5. True or False: The Holy Spirit is contrasting two kinds of Christians in the book of Hebrews: mature Christians verses immature ones who are struggling with their faith.

6. Who is the mediator of the New Covenant? Who was the Old Covenant mediated by?

7. Describe the warnings given in the book of Hebrews. Is there any difference between the warnings? Explain your answer.

8. What is meant by the term Old Covenant?

9. The Holy Spirit's desire in the heart of this epistle is to emphasize the __________________ of Jesus Christ.

10. True or false: The more someone hears the gospel without making a commitment to Christ, the more hardened he will become toward it.
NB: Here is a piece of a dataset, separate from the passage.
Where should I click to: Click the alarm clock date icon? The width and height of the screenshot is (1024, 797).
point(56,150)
11. Although Hebrews 5:10‑‑6:8 is not addressed to believers, does it have any application for believers? Explain.

12. What should have been the response of the Jewish people who had been under the instruction of New Testament truth (Hebrews 5:12).

13. Explain what is meant by the term "the oracles of God."
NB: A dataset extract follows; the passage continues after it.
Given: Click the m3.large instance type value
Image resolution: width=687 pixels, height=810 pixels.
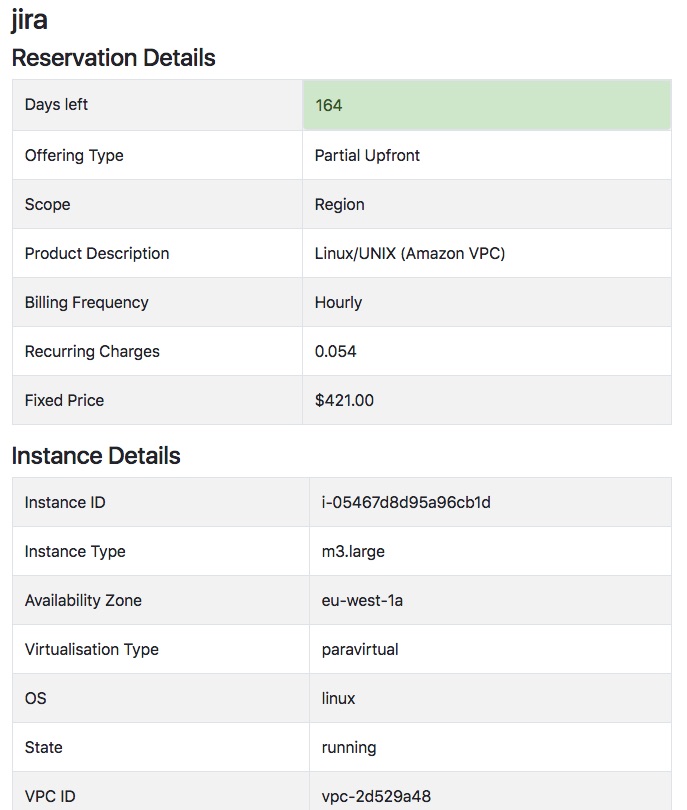Looking at the screenshot, I should click(353, 551).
14. Is verse 13 referring to a Christian? Explain your answer.

15.True or false: You can be a Christian without being made righteous positionally, in Christ.

16.How does the writer of Hebrews use the word "babe" in verse 13?

17.How does Scripture use the word "babe"? Explain your answer from the passages given.

18.What does the author of Hebrews warn his Jewish readers about in 6:4‑6?

19. What is the message for Christians in Hebrews 5:10‑14?


Pondering the Principles

1. Hebrews 5:10‑6:12 is a warning to those who had made a shallow profession of faith in Christ but were unwilling to submit their lives to Him. Believing in Christ involves more than just an acknowledgement of various facts about him; it is committing your life in obedience to Him because of who He is and what He did. John 8:31‑32 says, "Then said Jesus to those Jews who believed on him, If ye continue in my word, then are ye my disciples indeed; and ye shall know the truth, and the truth shall make you free." Look up the following verses, which define how a person is saved, and ask God to let you know for sure whether you are really saved: Ephesians 2:8‑10 Titus 3:5, and 2 Thessalonians 1:7‑9.

2. First John 3:10 says, "By this the children of God and the children of the devil are obvious: anyone who does not practice righteousness is not of God" (NASB). As a Christian, your life ought to be marked by righteous behavior. Does righteousness characterize your life? Do you desire to live in daily obedience to God? If not, you are, as were the first readers of Hebrews, in danger of self‑deception. Verbally inviting Christ into your life does not make you a Christian; Committing your entire life in obedience to Jesus Christ as your Lord and Savior does. Read Titus 1:16 and Hebrews 12:14 and ask Jesus Christ to give you a new heart and make you the kind of person He wants you to be.